Exactly transcribe the span of lines from the one containing "Task: Switch chart to 3M time range" through the final line of the entries, inclusive, and nothing outside it. Exclude the pictures.

• [Provided entries]

=======

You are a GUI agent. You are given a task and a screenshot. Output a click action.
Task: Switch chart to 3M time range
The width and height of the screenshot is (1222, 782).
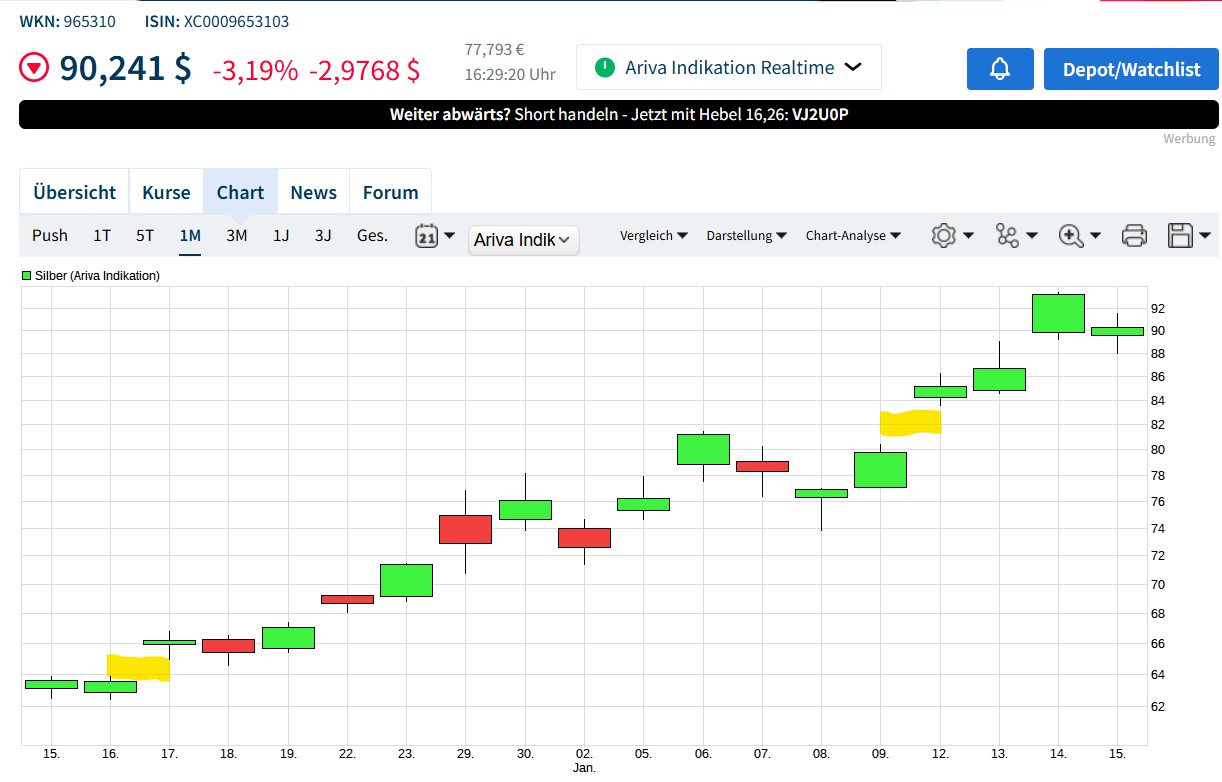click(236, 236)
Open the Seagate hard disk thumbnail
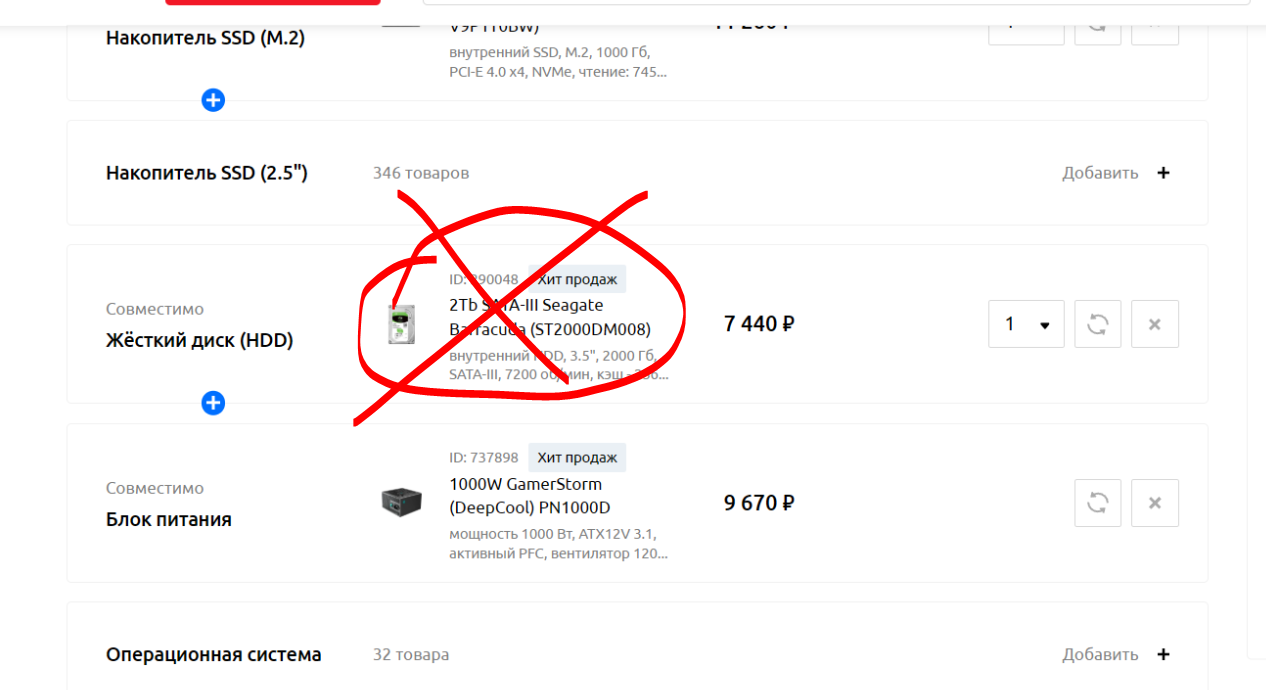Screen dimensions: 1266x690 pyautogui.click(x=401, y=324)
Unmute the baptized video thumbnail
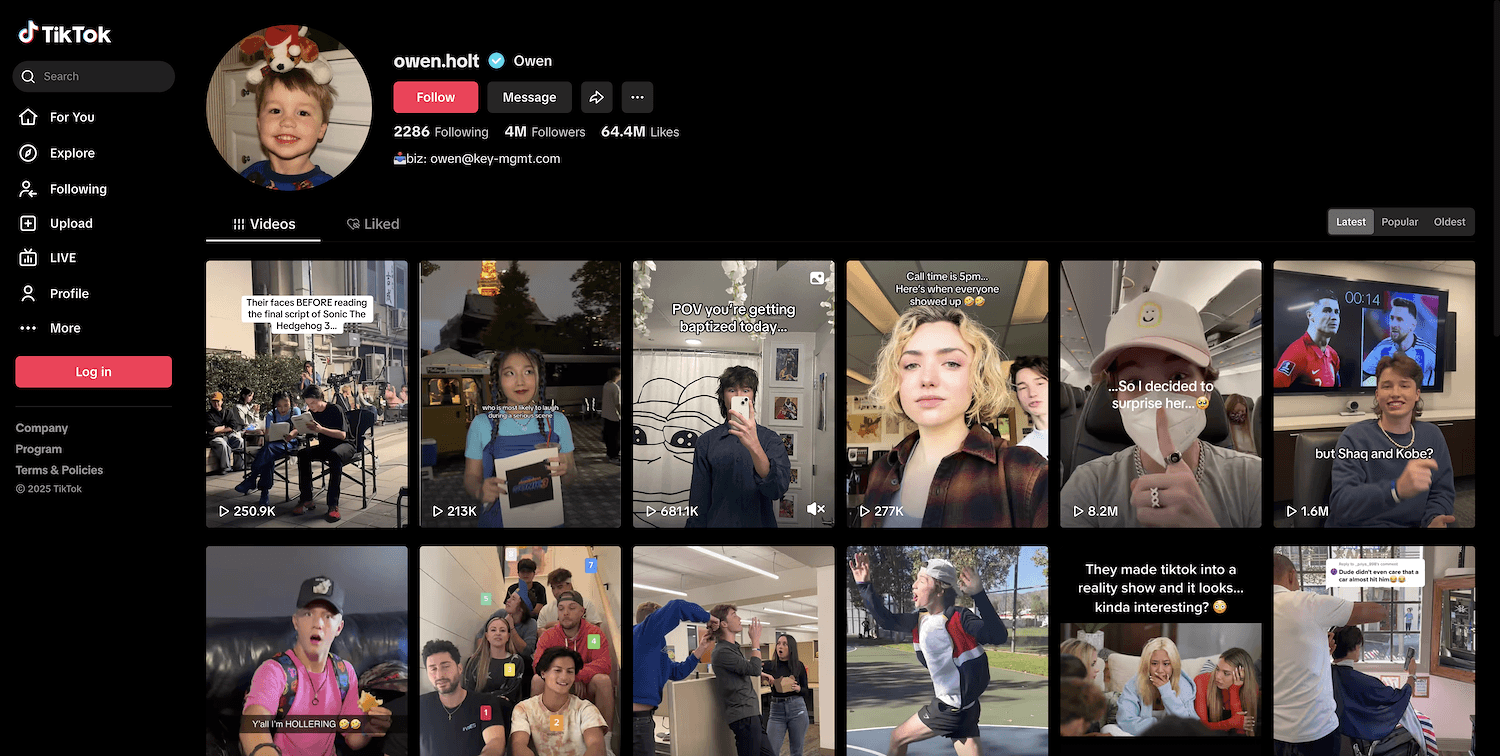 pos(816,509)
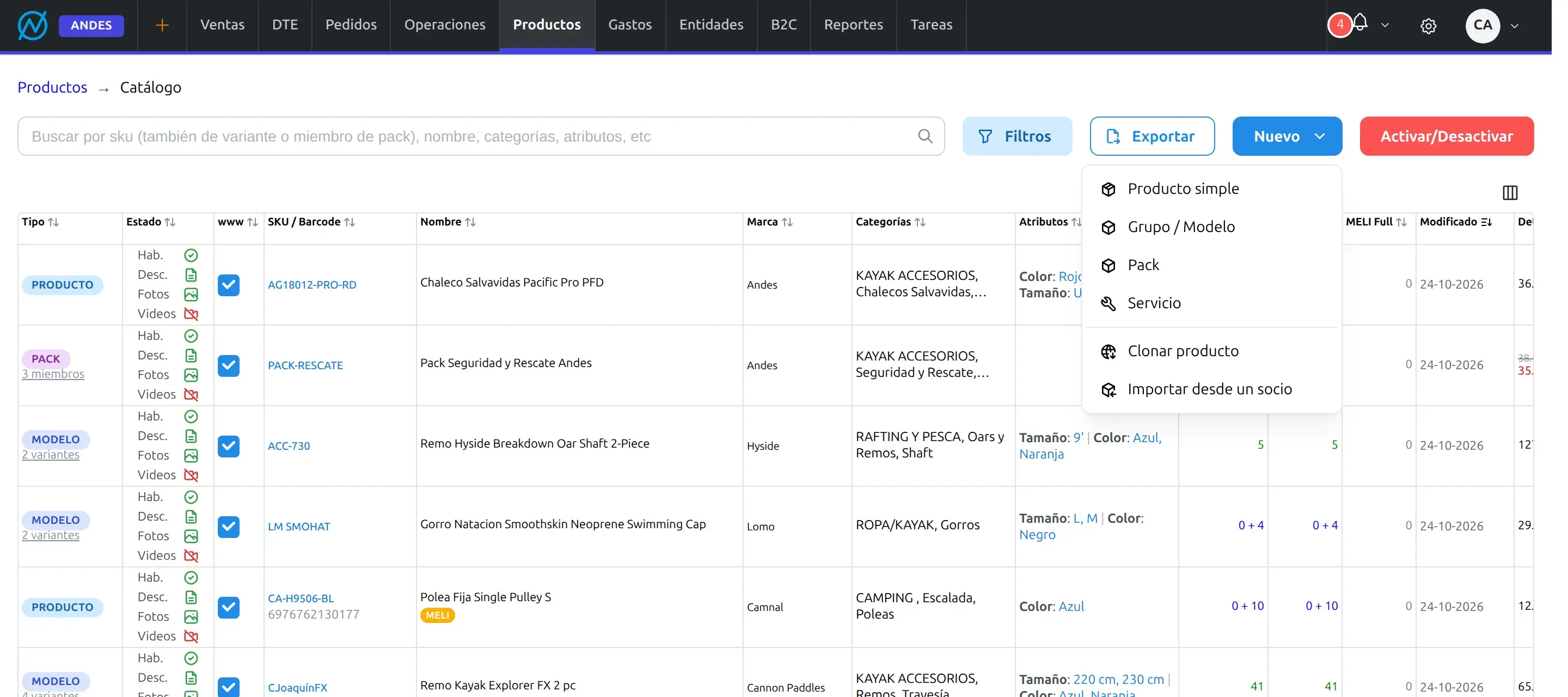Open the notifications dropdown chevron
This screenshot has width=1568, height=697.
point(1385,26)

=======

• [Solution for this problem]
Task: Switch chart to 3M time range
The width and height of the screenshot is (1222, 782).
click(236, 236)
Open the Seagate hard disk thumbnail
Screen dimensions: 1266x690 pyautogui.click(x=401, y=324)
Unmute the baptized video thumbnail
 pos(816,509)
Open the notifications dropdown chevron
This screenshot has width=1568, height=697.
point(1385,26)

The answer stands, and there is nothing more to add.